Carl Tobias, a University of Richmond law professor, states:
Donald Trump “has honed litigation abuse, as a business person and president, to an art form,” Tobias said. But “if they did sue, the litigation might take years to resolve, be expensive and lead to embarrassing revelations … suits like this by people who have thrust themselves into the public eye are notoriously difficult to win.
“In short, this appears to be the usual Trump family bluster.”
Staci Lieffring, J.D. Candidate 2013, University of Minnesota Law School, wrote:
The First Amendment “‘has its fullest and most urgent application’ to
speech uttered during a campaign for political office.”
Recently, the Supreme Court gave even more protection to false
statements.
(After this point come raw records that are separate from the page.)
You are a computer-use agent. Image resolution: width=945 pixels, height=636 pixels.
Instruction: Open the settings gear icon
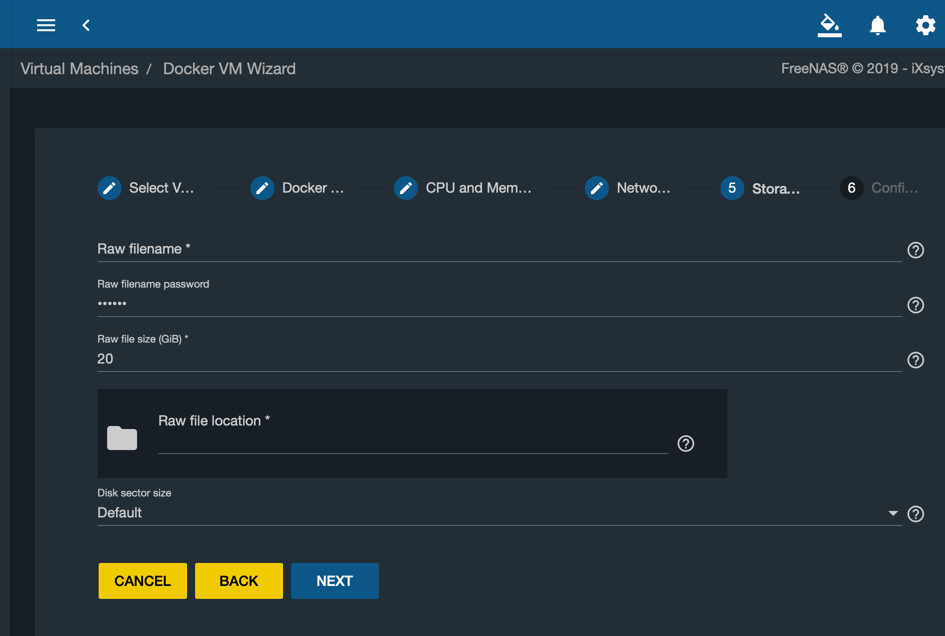coord(925,25)
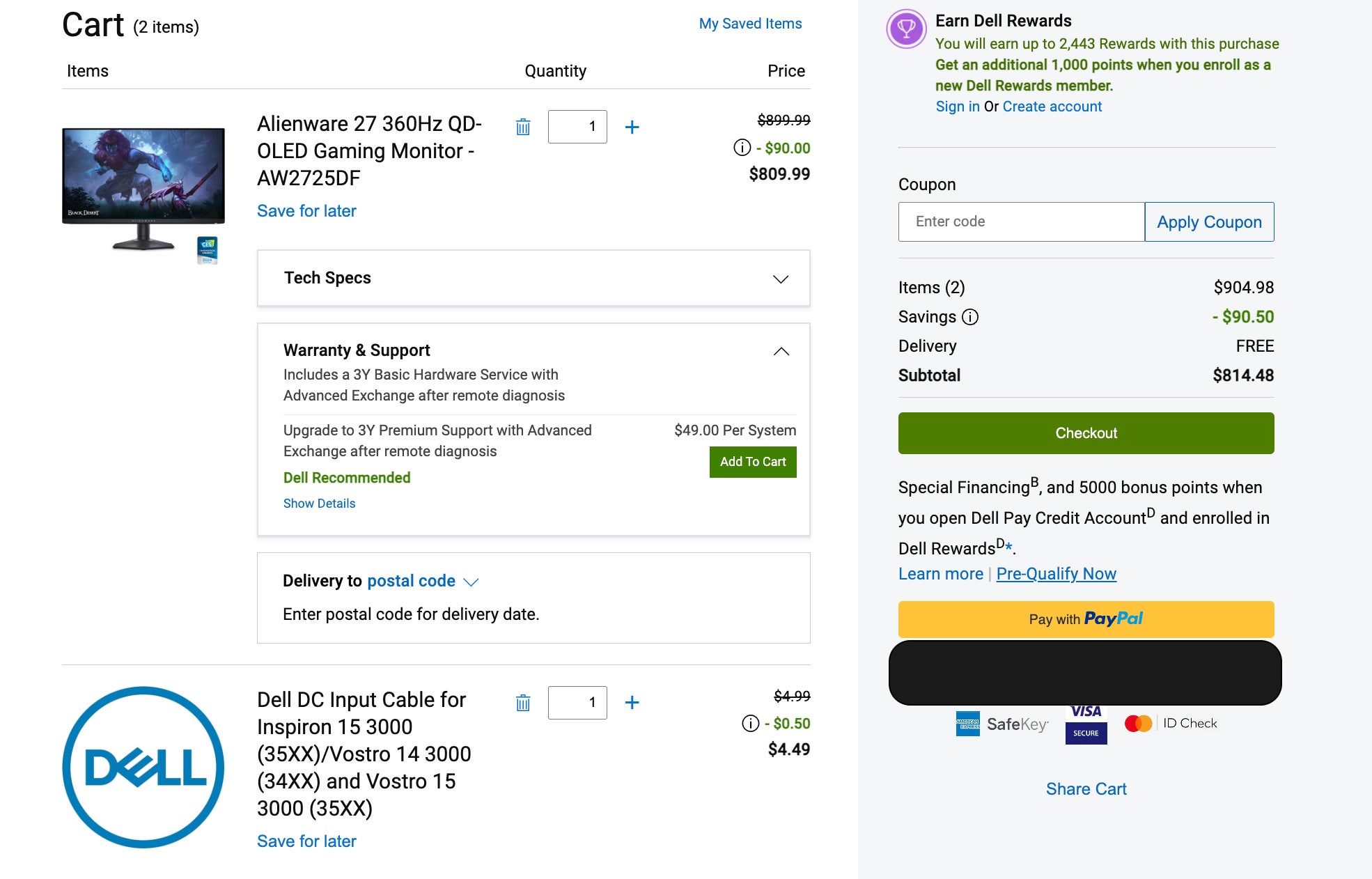Click the Dell Rewards trophy icon
The height and width of the screenshot is (879, 1372).
tap(906, 29)
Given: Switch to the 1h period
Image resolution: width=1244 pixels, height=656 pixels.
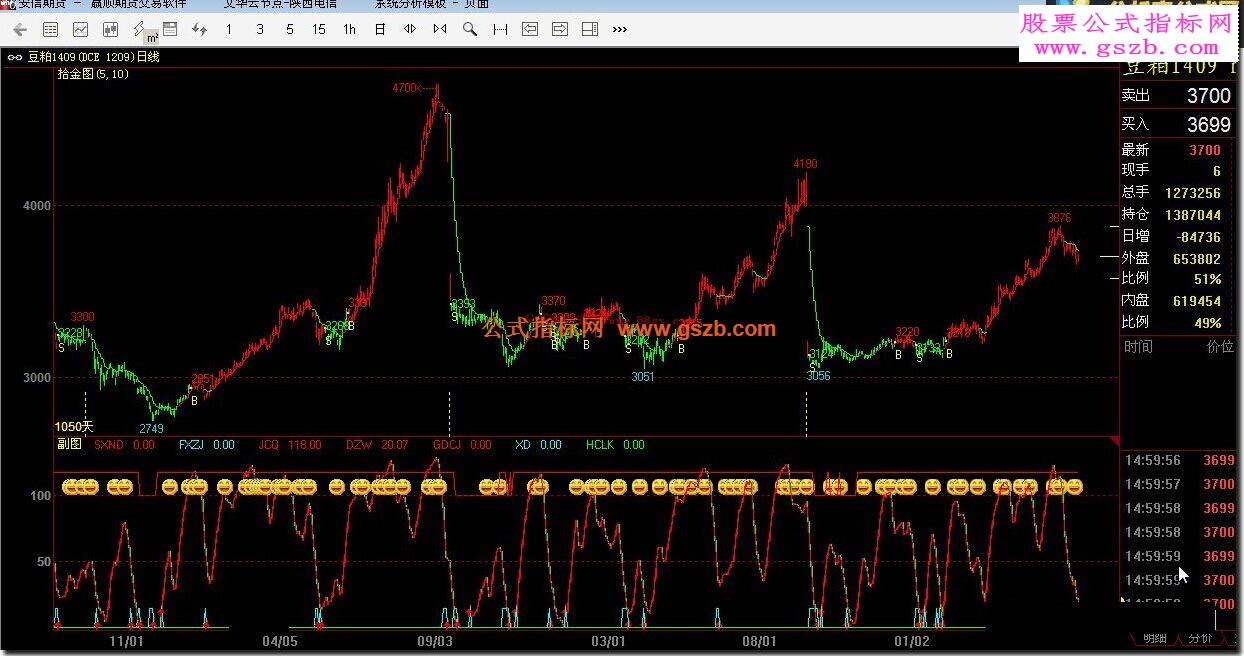Looking at the screenshot, I should click(x=349, y=30).
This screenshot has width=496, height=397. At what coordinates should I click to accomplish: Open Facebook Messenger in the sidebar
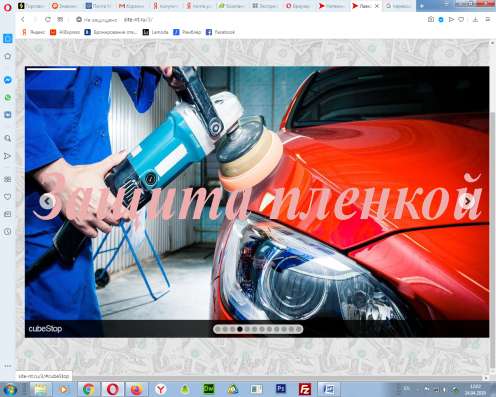(8, 80)
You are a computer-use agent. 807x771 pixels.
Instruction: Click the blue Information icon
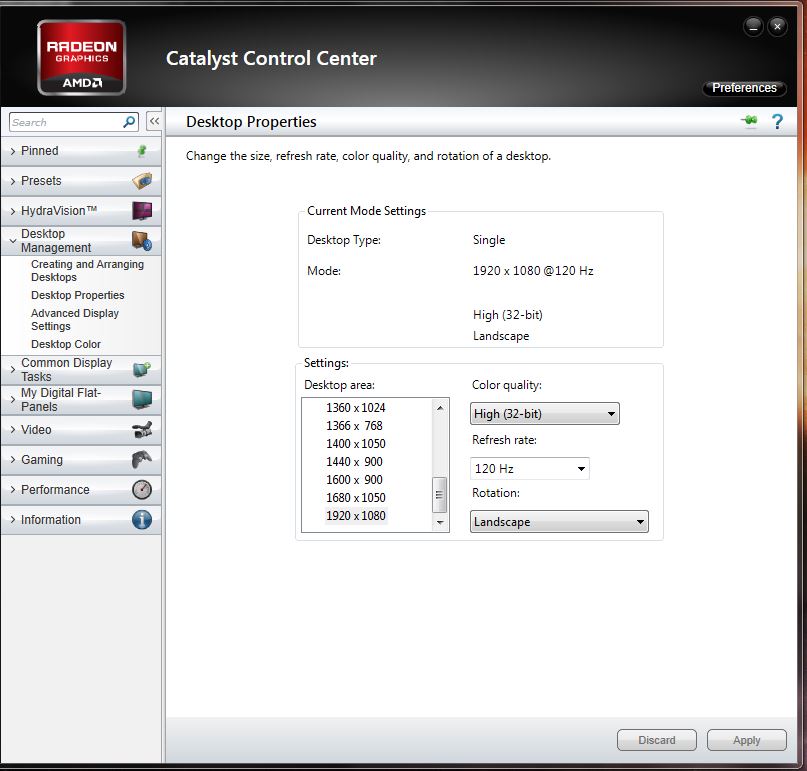[142, 520]
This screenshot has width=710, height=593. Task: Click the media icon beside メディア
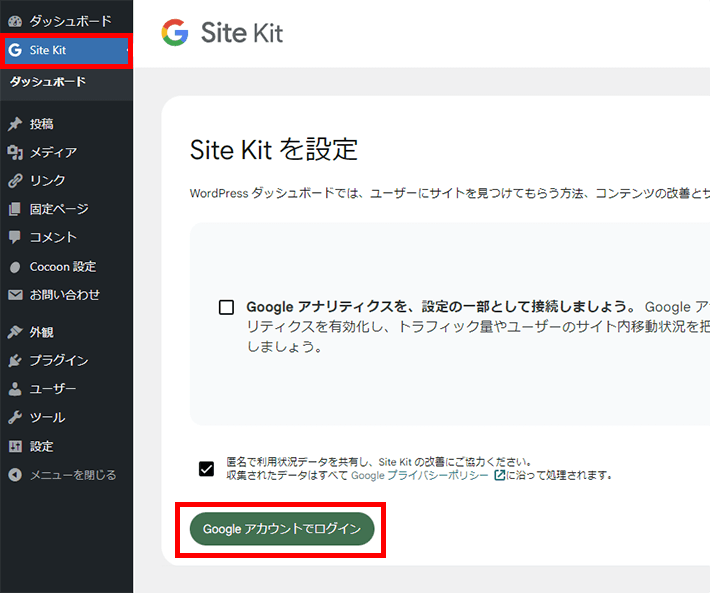[x=14, y=152]
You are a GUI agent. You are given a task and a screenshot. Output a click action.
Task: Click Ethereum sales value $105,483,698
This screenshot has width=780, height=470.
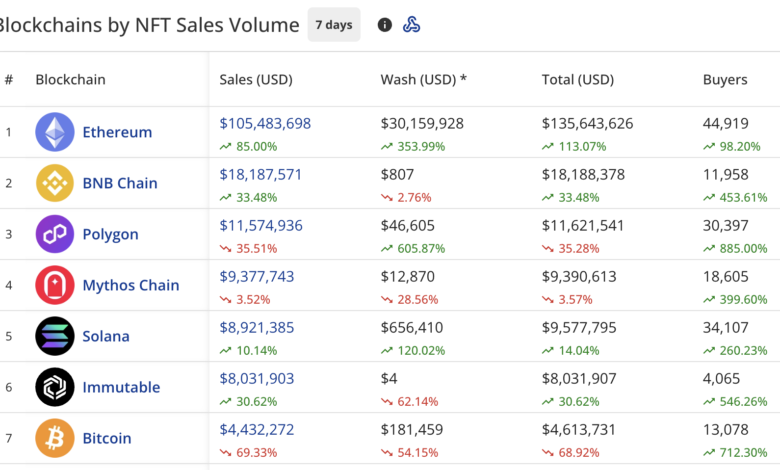pos(265,124)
The Court struck down the Stolen Valor Act, which
made it a crime to lie about receiving a Medal of Honor, finding
that these false statements are protected by the First Amendment.8
The Supreme Court has said, “Whatever differences may
exist about interpretations of the First Amendment, there is
practically universal agreement that a major purpose of that
Amendment was to protect the free discussion of governmental
With this backdrop, how to strike an appropriate balance between the state’s interest in maintaining election integrity on one hand, and a citizen’s right to free speech on the
other hand, is a problem that the courts and states currently
struggle to answer.
However, the Supreme Court has also stated, “That
speech is used as a tool for political ends does not automatically
bring it under the protective mantle of the Constitution. For
the use of a known lie as a tool is at once at odds with the
premises of democratic government . . . .”
Minnesota Law Review. Link: https://www.minnesotalawreview.org/wp-content/uploads/2013/02/Lieffring_MLR.pdf?
Observation. Turley’s post certainly stimulates intellectual curiosity and that kind of stimulation is what he seeks to accomplish.
As a practical matter, our view is that the Kushner and Trump claims are going nowhere.
The content of the billboards is core political speech in the middle of a divisive national political campaigns for President fully protected by the First Amendment against their claims.